Posted at 10:23 PM, Jan 27, 2016
and last updated 2016-01-28 00:34:55-05

SALT LAKE CITY -- SAGE, Utah's standardized test, is sparking more concern as a proposed bill is making its way through this legislative session.

HB0164 makes amendments to state standardized testing that would make it so test results could impact grades and also determine if a student moves to the next grade. It also puts restrictions on what parents can opt children out of, and it also allows educators to provide incentives for students taking the test.

"I feel like it's unfair. It's unfair to students, and it's unfair to teachers," said Heather Gardner, a mother of five, who opposes the proposed changes.

"Parents have the primary right and responsibility for the education, care and custody of their children, and the state should be secondary in that role, and I feel like this bill is essentially reversing that," Gardner said.

Gardner started homeschooling her kids this year largely due to concerns about the standardized tests. Now, she said she's worried how this proposed bill will affect teachers, parents and, more importantly, students.

"As it stands right now they could prevent a student from moving on to the next grade and dock points for not participating in the portal or taking the test," Gardner said.
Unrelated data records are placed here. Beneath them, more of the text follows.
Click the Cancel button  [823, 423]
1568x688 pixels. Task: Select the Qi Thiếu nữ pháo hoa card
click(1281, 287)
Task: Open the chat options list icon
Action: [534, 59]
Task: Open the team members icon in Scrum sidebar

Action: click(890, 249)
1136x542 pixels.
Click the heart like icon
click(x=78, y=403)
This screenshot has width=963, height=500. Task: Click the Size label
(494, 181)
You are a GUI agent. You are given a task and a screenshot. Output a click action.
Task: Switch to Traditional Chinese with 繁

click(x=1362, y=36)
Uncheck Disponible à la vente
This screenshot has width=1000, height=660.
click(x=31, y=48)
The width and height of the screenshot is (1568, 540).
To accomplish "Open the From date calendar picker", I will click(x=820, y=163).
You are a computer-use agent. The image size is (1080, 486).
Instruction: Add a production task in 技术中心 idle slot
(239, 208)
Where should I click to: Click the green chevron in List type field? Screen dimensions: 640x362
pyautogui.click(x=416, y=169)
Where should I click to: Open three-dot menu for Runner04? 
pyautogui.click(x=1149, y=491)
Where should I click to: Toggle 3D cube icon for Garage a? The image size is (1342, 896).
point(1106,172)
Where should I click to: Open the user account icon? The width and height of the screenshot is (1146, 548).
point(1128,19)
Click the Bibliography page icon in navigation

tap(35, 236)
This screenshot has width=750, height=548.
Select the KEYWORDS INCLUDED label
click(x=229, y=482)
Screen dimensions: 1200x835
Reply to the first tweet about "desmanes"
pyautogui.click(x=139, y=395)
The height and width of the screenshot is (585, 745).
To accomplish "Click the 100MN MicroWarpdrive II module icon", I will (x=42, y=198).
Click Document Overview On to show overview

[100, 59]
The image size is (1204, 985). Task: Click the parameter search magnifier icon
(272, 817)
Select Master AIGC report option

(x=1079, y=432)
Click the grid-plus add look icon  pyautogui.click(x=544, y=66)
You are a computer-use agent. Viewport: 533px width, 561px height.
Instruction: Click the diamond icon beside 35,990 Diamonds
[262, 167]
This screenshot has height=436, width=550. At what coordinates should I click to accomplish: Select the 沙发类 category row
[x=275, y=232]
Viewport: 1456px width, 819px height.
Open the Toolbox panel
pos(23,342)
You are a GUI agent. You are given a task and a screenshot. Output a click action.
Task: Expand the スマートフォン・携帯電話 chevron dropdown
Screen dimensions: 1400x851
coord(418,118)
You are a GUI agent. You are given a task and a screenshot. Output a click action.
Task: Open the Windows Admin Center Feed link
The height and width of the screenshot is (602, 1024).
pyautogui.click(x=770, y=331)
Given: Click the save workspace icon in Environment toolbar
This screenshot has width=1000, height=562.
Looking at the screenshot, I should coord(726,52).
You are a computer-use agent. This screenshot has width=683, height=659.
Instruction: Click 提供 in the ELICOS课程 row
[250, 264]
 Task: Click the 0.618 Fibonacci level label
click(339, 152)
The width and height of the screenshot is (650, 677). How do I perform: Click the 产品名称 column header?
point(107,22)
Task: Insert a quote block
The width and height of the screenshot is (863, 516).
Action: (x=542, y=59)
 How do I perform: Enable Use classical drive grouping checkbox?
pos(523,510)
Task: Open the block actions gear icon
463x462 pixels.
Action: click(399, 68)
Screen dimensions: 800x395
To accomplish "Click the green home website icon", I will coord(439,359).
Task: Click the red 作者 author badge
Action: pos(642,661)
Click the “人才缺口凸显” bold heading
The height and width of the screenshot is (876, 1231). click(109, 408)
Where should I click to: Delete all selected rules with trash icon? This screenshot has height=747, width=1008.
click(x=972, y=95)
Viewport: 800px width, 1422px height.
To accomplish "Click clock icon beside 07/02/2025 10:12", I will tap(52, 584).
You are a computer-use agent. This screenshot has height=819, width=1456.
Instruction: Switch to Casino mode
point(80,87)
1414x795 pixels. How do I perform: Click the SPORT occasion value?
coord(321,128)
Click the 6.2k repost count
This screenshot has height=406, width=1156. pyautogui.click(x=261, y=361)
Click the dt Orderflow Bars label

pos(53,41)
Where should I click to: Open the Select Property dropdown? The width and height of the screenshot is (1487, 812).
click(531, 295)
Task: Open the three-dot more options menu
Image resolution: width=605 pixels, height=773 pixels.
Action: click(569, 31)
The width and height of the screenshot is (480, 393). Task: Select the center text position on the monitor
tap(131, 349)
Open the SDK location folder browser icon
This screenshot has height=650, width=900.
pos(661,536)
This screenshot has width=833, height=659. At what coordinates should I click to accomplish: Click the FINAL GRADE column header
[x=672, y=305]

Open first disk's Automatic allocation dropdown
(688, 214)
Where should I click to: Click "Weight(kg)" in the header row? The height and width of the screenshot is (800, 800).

The bill reads in part: "Assessments may be considered in determining a students academic grade or whether a student may advance to the next grade level."

But that's an amendment the bill's chief sponsor, Representative Kraig Powell, says teachers are asking for.

"It's simply telling the student, 'If you do well on this test that you're going to get a good grade.' I think that's normal practices," Powell said.

The bill would also amend provisions related to a parents or guardians' right to excuse a student from taking certain assessments.

"The problem is 90-95 percent are taking the test, and what we don't want to do is have the small portion of parents who opt out of the test prevent the students from taking the test, from actually learning and mastering the material," Powell said.

Powell says it would mean parents can opt children out of the end of year test, but not out of all SAGE preparations done on the computer.

But Gardner argues that's not up to lawmakers to decide.

"This is a parents right to opt their student out of testing, so what you're doing is pitting students against teachers and parents," Gardner said.

The bill is likely to go to the education committee in the next couple weeks.